What to do —
Line by line, copy the material below exactly as given.

Task material —
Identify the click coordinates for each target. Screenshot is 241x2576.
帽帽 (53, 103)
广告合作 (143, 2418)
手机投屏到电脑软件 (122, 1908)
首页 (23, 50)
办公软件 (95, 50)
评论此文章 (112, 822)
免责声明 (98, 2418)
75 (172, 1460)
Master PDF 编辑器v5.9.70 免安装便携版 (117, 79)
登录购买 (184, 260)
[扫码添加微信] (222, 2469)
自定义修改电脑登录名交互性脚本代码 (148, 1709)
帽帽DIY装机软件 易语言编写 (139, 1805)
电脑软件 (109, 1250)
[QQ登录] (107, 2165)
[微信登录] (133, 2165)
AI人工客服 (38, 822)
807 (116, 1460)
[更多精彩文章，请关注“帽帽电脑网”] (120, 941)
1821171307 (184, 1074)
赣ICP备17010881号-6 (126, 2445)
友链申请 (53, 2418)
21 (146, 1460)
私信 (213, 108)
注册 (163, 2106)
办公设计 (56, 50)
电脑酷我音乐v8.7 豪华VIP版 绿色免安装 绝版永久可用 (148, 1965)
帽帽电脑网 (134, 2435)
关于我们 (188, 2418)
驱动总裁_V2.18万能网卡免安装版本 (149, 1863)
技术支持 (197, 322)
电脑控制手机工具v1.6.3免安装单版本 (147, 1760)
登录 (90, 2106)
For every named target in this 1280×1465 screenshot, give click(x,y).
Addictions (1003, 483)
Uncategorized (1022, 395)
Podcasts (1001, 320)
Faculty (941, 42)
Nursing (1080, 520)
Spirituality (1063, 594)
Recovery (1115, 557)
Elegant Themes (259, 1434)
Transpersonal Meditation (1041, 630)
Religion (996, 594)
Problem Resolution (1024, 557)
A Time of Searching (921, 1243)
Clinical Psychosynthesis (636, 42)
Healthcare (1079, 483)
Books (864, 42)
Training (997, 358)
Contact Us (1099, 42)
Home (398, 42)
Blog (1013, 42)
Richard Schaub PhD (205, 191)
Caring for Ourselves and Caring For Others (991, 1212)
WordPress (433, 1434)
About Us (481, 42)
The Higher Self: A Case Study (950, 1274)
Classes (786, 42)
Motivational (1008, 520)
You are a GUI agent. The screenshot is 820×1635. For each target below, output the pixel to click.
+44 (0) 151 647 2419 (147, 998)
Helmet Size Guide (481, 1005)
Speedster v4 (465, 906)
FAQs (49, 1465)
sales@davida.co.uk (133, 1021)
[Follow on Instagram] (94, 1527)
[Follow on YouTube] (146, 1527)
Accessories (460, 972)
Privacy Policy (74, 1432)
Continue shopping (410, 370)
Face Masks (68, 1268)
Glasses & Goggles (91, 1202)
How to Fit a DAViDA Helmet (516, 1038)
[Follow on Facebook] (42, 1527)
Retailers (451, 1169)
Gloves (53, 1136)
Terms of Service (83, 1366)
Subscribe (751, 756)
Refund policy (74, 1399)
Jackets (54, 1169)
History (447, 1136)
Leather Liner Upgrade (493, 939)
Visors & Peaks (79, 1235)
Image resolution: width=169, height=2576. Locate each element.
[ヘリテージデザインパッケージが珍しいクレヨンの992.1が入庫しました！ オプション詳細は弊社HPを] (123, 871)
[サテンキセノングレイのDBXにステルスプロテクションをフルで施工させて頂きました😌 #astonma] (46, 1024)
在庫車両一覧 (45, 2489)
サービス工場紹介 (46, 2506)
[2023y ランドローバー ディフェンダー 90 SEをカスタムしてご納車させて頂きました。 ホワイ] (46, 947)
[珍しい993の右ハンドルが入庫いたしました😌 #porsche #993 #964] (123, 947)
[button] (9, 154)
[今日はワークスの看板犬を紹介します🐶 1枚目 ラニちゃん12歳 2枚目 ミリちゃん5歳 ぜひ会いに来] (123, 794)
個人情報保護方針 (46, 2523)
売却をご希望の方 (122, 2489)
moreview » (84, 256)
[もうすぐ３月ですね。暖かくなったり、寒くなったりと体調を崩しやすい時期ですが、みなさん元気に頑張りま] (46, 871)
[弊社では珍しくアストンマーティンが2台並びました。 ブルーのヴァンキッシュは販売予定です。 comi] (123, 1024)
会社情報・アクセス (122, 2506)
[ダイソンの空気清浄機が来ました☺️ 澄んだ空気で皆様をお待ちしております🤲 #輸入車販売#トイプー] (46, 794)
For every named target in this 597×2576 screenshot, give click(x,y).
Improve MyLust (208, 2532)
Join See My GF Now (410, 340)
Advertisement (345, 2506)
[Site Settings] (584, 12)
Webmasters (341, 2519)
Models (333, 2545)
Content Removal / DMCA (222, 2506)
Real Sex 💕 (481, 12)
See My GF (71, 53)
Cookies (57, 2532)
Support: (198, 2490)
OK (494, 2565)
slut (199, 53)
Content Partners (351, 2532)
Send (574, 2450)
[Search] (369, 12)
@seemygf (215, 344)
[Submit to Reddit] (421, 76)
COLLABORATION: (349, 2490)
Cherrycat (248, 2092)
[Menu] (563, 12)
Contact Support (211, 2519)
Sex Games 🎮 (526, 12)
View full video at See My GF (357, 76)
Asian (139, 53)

Completed exercise —
Identify the click coordinates for each target. Screenshot is 241x2576.
帽帽 (53, 103)
广告合作 (143, 2418)
手机投屏到电脑软件 (122, 1908)
首页 (23, 50)
办公软件 (95, 50)
评论此文章 (112, 822)
免责声明 (98, 2418)
75 (172, 1460)
Master PDF 编辑器v5.9.70 免安装便携版 (117, 79)
登录购买 (184, 260)
[扫码添加微信] (222, 2469)
自定义修改电脑登录名交互性脚本代码 (148, 1709)
帽帽DIY装机软件 易语言编写 (139, 1805)
电脑软件 (109, 1250)
[QQ登录] (107, 2165)
[微信登录] (133, 2165)
AI人工客服 (38, 822)
807 (116, 1460)
[更多精彩文章，请关注“帽帽电脑网”] (120, 941)
1821171307 (184, 1074)
赣ICP备17010881号-6 (126, 2445)
友链申请 (53, 2418)
21 (146, 1460)
私信 (213, 108)
注册 (163, 2106)
办公设计 (56, 50)
电脑酷我音乐v8.7 豪华VIP版 绿色免安装 绝版永久可用 (148, 1965)
帽帽电脑网 (134, 2435)
关于我们 (188, 2418)
驱动总裁_V2.18万能网卡免安装版本 (149, 1863)
技术支持 (197, 322)
电脑控制手机工具v1.6.3免安装单版本 (147, 1760)
登录 (90, 2106)
For every named target in this 1280×1465 screenshot, give click(x,y).
Addictions (1003, 483)
Uncategorized (1022, 395)
Podcasts (1001, 320)
Faculty (941, 42)
Nursing (1080, 520)
Spirituality (1063, 594)
Recovery (1115, 557)
Elegant Themes (259, 1434)
Transpersonal Meditation (1041, 630)
Religion (996, 594)
Problem Resolution (1024, 557)
A Time of Searching (921, 1243)
Clinical Psychosynthesis (636, 42)
Healthcare (1079, 483)
Books (864, 42)
Training (997, 358)
Contact Us (1099, 42)
Home (398, 42)
Blog (1013, 42)
Richard Schaub PhD (205, 191)
Caring for Ourselves and Caring For Others (991, 1212)
WordPress (433, 1434)
About Us (481, 42)
The Higher Self: A Case Study (950, 1274)
Classes (786, 42)
Motivational (1008, 520)
You are a GUI agent. The screenshot is 820×1635. For each target below, output the pixel to click.
+44 (0) 151 647 2419 (147, 998)
Helmet Size Guide (481, 1005)
Speedster v4 (465, 906)
FAQs (49, 1465)
sales@davida.co.uk (133, 1021)
[Follow on Instagram] (94, 1527)
[Follow on YouTube] (146, 1527)
Accessories (460, 972)
Privacy Policy (74, 1432)
Continue shopping (410, 370)
Face Masks (68, 1268)
Glasses & Goggles (91, 1202)
How to Fit a DAViDA Helmet (516, 1038)
[Follow on Facebook] (42, 1527)
Retailers (451, 1169)
Gloves (53, 1136)
Terms of Service (83, 1366)
Subscribe (751, 756)
Refund policy (74, 1399)
Jackets (54, 1169)
History (447, 1136)
Leather Liner Upgrade (493, 939)
Visors & Peaks (79, 1235)
Image resolution: width=169, height=2576. Locate each element.
[ヘリテージデザインパッケージが珍しいクレヨンの992.1が入庫しました！ オプション詳細は弊社HPを] (123, 871)
[サテンキセノングレイのDBXにステルスプロテクションをフルで施工させて頂きました😌 #astonma] (46, 1024)
在庫車両一覧 (45, 2489)
サービス工場紹介 (46, 2506)
[2023y ランドローバー ディフェンダー 90 SEをカスタムしてご納車させて頂きました。 ホワイ] (46, 947)
[珍しい993の右ハンドルが入庫いたしました😌 #porsche #993 #964] (123, 947)
[button] (9, 154)
[今日はワークスの看板犬を紹介します🐶 1枚目 ラニちゃん12歳 2枚目 ミリちゃん5歳 ぜひ会いに来] (123, 794)
個人情報保護方針 (46, 2523)
売却をご希望の方 (122, 2489)
moreview » (84, 256)
[もうすぐ３月ですね。暖かくなったり、寒くなったりと体調を崩しやすい時期ですが、みなさん元気に頑張りま] (46, 871)
[弊社では珍しくアストンマーティンが2台並びました。 ブルーのヴァンキッシュは販売予定です。 comi] (123, 1024)
会社情報・アクセス (122, 2506)
[ダイソンの空気清浄機が来ました☺️ 澄んだ空気で皆様をお待ちしております🤲 #輸入車販売#トイプー] (46, 794)
For every named target in this 597×2576 screenshot, give click(x,y).
Improve MyLust (208, 2532)
Join See My GF Now (410, 340)
Advertisement (345, 2506)
[Site Settings] (584, 12)
Webmasters (341, 2519)
Models (333, 2545)
Content Removal / DMCA (222, 2506)
Real Sex 💕 (481, 12)
See My GF (71, 53)
Cookies (57, 2532)
Support: (198, 2490)
OK (494, 2565)
slut (199, 53)
Content Partners (351, 2532)
Send (574, 2450)
[Search] (369, 12)
@seemygf (215, 344)
[Submit to Reddit] (421, 76)
COLLABORATION: (349, 2490)
Cherrycat (248, 2092)
[Menu] (563, 12)
Contact Support (211, 2519)
Sex Games 🎮 (526, 12)
View full video at See My GF (357, 76)
Asian (139, 53)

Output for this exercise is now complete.